The appeal is dismissed with costs, including costs attendant upon the employment of two counsel.
JUDGMENT
Makgoka AJA (Navsa, Lewis and Willis JJA and Hughes AJA concurring)
[1] The issue in this appeal is whether a driver involved in a single motor vehicle accident, and who was not an employee of the owner of the insured vehicle, is entitled to claim compensation from the appellant, the Road Accident Fund, in terms of the Road Accident Fund Act 56 of 1996 (the Act).
[2] On 5 February 2011 the respondent was involved in a single motor vehicle accident. The vehicle he was driving (the insured vehicle) was owned by his father’s employer, Secuco Food Manufacturers (the insured owner). The accident occurred as a result of a tyre burst which caused the insured vehicle to leave the roadway and roll-over. The respondent sustained severe bodily injuries as a result of the accident. He subsequently instituted action in the Western Cape Division of the High Court against the appellant for damages. He alleged that the accident occurred as a result of the insured owner failing to maintain the tyres of the insured vehicle in a safe and roadworthy condition.

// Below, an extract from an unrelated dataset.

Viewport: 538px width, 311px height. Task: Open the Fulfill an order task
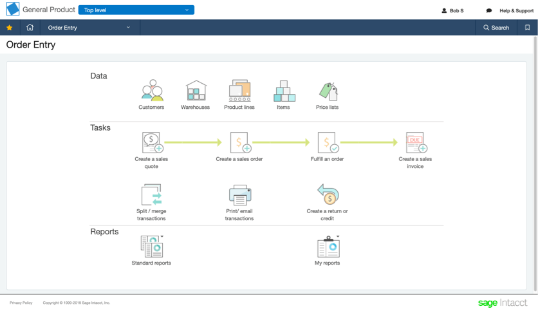click(x=328, y=142)
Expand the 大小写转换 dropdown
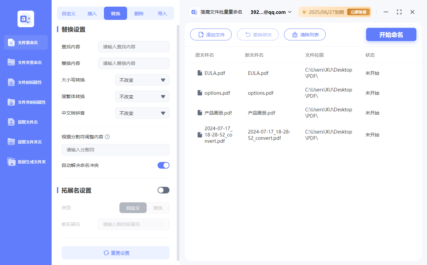 (142, 80)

[3] Initially the appellant filed a plea to the respondent’s particulars of claim, but it subsequently added a special plea. The special plea comprised a main and alternative plea. The main plea is premised on three grounds. First, it asserted that because there was no employer-employee relationship between the respondent and the insured owner, the respondent was not entitled to claim any compensation in terms of the Act. Second, it alleged that the respondent’s use of the insured motor vehicle was fortuitous and/or unauthorized. Lastly, the appellant contended that no legal duty could be ascribed to the insured owner in relation to the respondent. In the alternative special plea, the appellant denied liability on the basis that the collision involved a single vehicle accident; and the respondent was solely and entirely negligent in causing the collision.

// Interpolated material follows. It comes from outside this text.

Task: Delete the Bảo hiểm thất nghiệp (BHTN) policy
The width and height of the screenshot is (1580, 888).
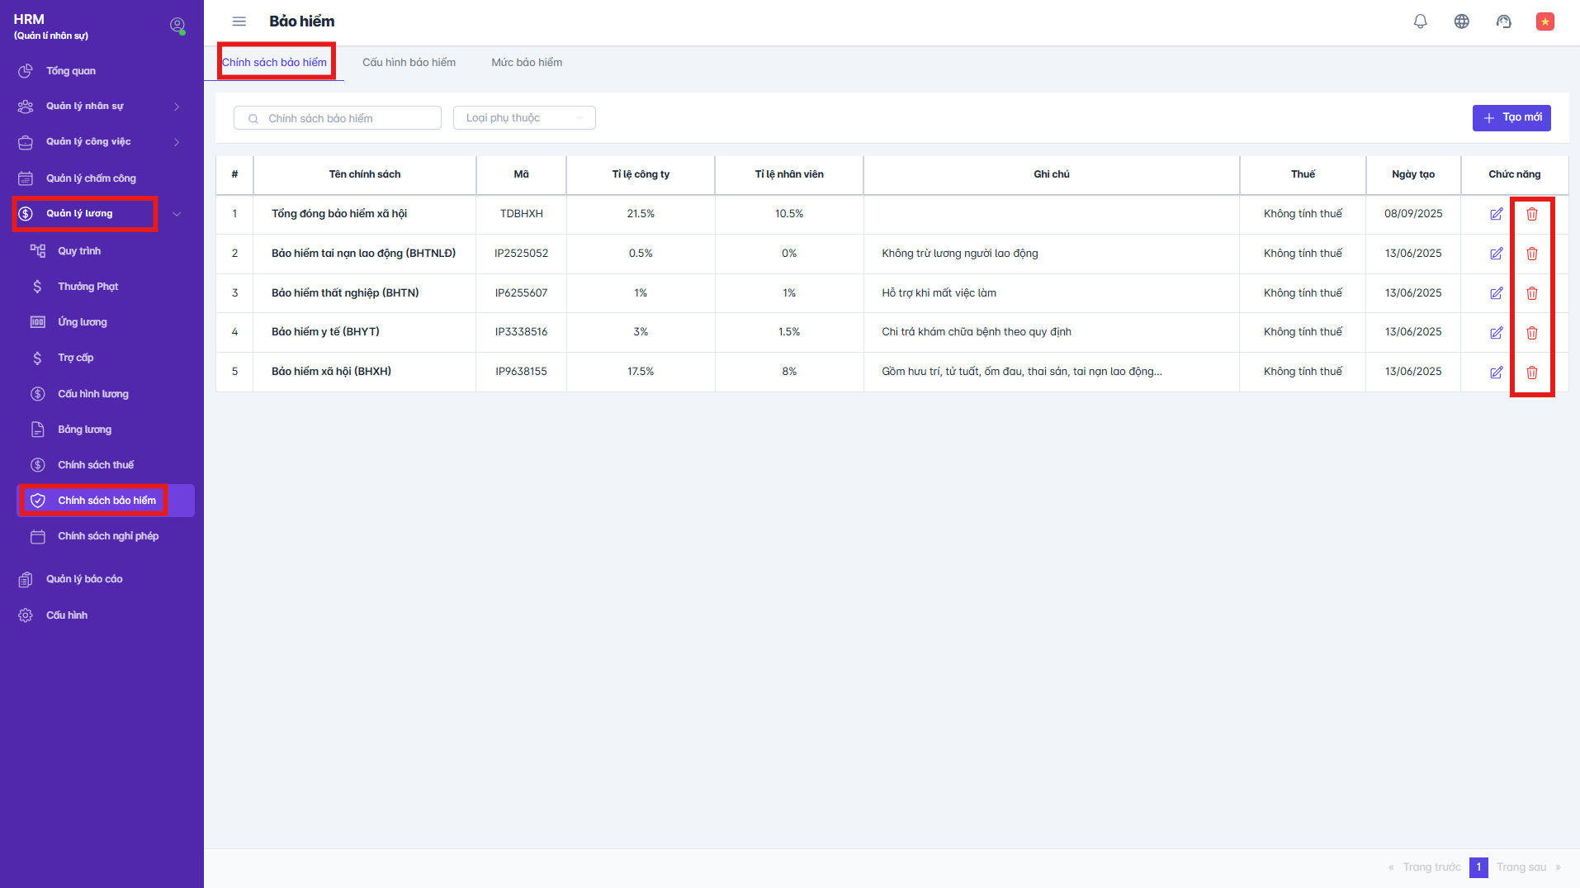Action: [1531, 293]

[4] The special plea came before the court a quo on 12 June 2016.[1] The respondent led the evidence of his father, ostensibly to meet the appellant’s assertion that his driving of the insured vehicle at the time of the accident was fortuitous and unauthorized. The essence of the evidence by the respondent’s father is as follows. His duties included the delivery of baked goods on behalf of the insured owner to various retailers. He had a standing arrangement with the insured owner in terms of which he occasionally requested the respondent to make deliveries on his behalf, when he was unable to do so himself. It was the same on the day of the collision. The upshot of his evidence is therefore that at the time of the accident, the respondent was driving the insured vehicle with the consent of the insured owner. This was uncontested by the appellant. No other witnesses testified.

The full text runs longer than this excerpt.